Thursday, September 25, 2014

On being called to the Provo, Utah mission...

Thoughts on being called to the Provo, Utah mission

   Maybe it's because I'm bored, or maybe because I just love making posts on this blog, but recently I've felt like I needed to write a little something about how it feels to be called as a missionary to the Provo mission.


  So my mission story began at the beginning of this year, in January during my second semester of school at BYUI. I had honestly never really thought about going on a mission and if I ever did, I usually brushed it off and figured my life would be too busy to take time out and serve an 18 month mission. However, during that second semester of school I began tossing the idea around in my head, but I told myself I wouldn't let it become real until I got home for the summer and was able to really think it out. At that time, I still hadn't gotten my patriarchal blessing and decided that this was the very time I needed it. I asked Heavenly Father if he could just please give me some sort of guidance about this matter. I felt lost in a lot of aspects in my life (most specifically my plans for the future, my college major, and a possible mission). I found my answer quite directly in my blessing, and immediately began preparing for my mission. For months as I was filling out forms and having interviews and preparing, all I could think about was "where in the world will I be called?? This world is so huge, I could go ANYWHERE!" I spent many sleepless nights ticking off countries and states in my mind that I could possibly serve in. I was willing to go anywhere the Lord wanted me to, but deep down in my heart I was hoping for a foreign mission. My dad had served in Mexico and I thought that maybe it would be exciting to get sent to his mission. I had contemplated the thought that I could get sent stateside, and that was fine with me too. The thought of possibly going to New York, or Washington, or California excited me. When people would ask me where I wanted to go, I always told them I was completely willing to go anywhere, but that would always follow with the joke "just as long as I don't get sent to Provo, Utah or Rexburg, Idaho I'll be totally happy!" Looking back on it, I think I was definitely setting myself up for a Provo, Utah mission call (ha ha ha...)

   The time finally came for me to open up my mission call. The entire morning and afternoon before I opened it up, I couldn't eat. I was so nervous, sick, anxious, you name it. I remember kneeling in my room a few hours before I had my opening get-together. I remember pleading with Heavenly Father for me to feel okay with with whatever place I was sent to. The evening came, and I stood in front of my close friends and family holding that large white envelope. Hands shaking and heart pounding, I ripped open my call and slipped the paper out and began reading it. "Dear Sister Segle, you are hereby called to serve...." I took a deep breath skimmed the next line. "....Utah, Provo mission..." As I read the words, I laughed. This couldn't possibly be real, could it? I continued reading the letter out loud, though I wasn't paying attention to what I was reading whatsoever.I had to re-read the part about when I was to report to the MTC because I was in total shock. As I continued reading, I found that I was to be preaching the gospel in the Spanish language. Yay!!! I was honestly hoping to learn a language. 

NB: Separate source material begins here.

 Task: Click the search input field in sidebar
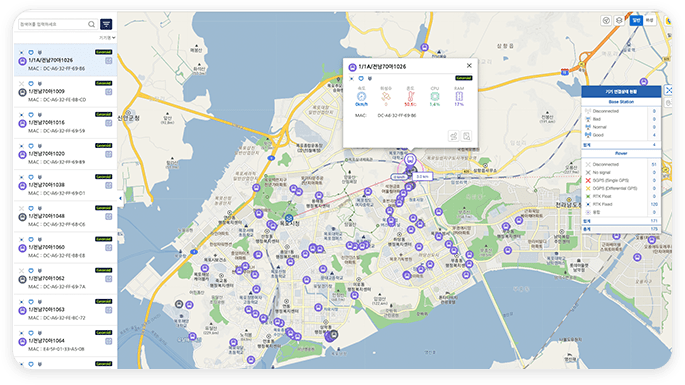[x=53, y=24]
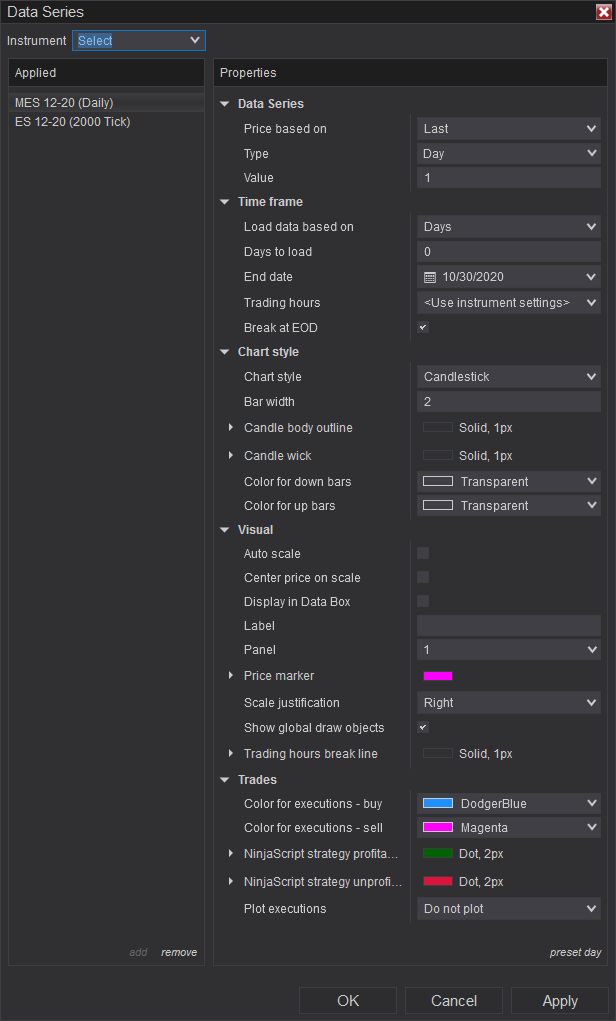Collapse the Data Series section
The image size is (616, 1021).
tap(225, 104)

  The next few hours were quite a daze. I was excited, yes, don't get me wrong. I thought of all the positive parts of this mission call, and was easily able to put on a brave face for these people who were so full of love and were so excited for me. However, as the night ended, and the crowd slowly trickled out, I started feeling the tears welling up behind my eyes. I felt weird, and unsettled. It wasn't until my mom sat down with me and asked how I really felt about my mission call that the tears started flowing and my disappointments came gushing out. I know it sounds completely awful, but I was, to put it honestly, devastated. I was born in Salt Lake City, had many family members in Provo, and the cities surrounding. I had spent countless summers in Utah, and I wasn't even reporting to the Mexico MTC. I turned down BYU because I didn't particularly like the Provo culture. I thought about every single place I could have gone, and wondered why my Heavenly Father would do this to me. There were no problems with my health, I had just recently gotten a new passport, and I was completely prepared to get called to some third world country. I was ready to step outside of my comfort zone. And yet, I was called to the missionary, Mormon capital. I just didn't understand. That night I got maybe, 1-2 hours of sleep. I woke up hoping that my mission call had just been a dream, and when I realized it wasn't I would get discouraged again. 

   I spent weeks feeling completely overcome with depression. Motivation was hard to come by, and most of my friends were leaving for college so I spent a lot of time alone. However, looking back on all of it, I wish I hadn't wasted so much time feeling sorry for myself. It wasn't until a particularly hard breakdown and a very serious discussion with my mom about these feelings that I realized a change had to be made. I didn't want to spend my last few months with my family before I left being angry and sad.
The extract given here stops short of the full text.